Extracted data section start

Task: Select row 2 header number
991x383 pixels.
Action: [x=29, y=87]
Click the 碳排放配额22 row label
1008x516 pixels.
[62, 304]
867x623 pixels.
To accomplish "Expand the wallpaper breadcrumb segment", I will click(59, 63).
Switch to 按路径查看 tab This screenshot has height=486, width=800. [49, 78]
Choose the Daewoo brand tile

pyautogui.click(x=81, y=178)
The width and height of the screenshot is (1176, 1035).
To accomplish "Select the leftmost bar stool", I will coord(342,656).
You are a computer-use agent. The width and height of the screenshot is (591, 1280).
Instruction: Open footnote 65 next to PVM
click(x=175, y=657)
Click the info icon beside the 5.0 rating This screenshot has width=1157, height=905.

Extracted data section end

# Activity:
Write down the entries above again. Copy them word for word.

# Answer box:
Task: Select row 2 header number
991x383 pixels.
Action: [x=29, y=87]
Click the 碳排放配额22 row label
1008x516 pixels.
[62, 304]
867x623 pixels.
To accomplish "Expand the wallpaper breadcrumb segment", I will click(59, 63).
Switch to 按路径查看 tab This screenshot has height=486, width=800. [49, 78]
Choose the Daewoo brand tile

pyautogui.click(x=81, y=178)
The width and height of the screenshot is (1176, 1035).
To accomplish "Select the leftmost bar stool", I will coord(342,656).
You are a computer-use agent. The width and height of the screenshot is (591, 1280).
Instruction: Open footnote 65 next to PVM
click(x=175, y=657)
Click the info icon beside the 5.0 rating This screenshot has width=1157, height=905.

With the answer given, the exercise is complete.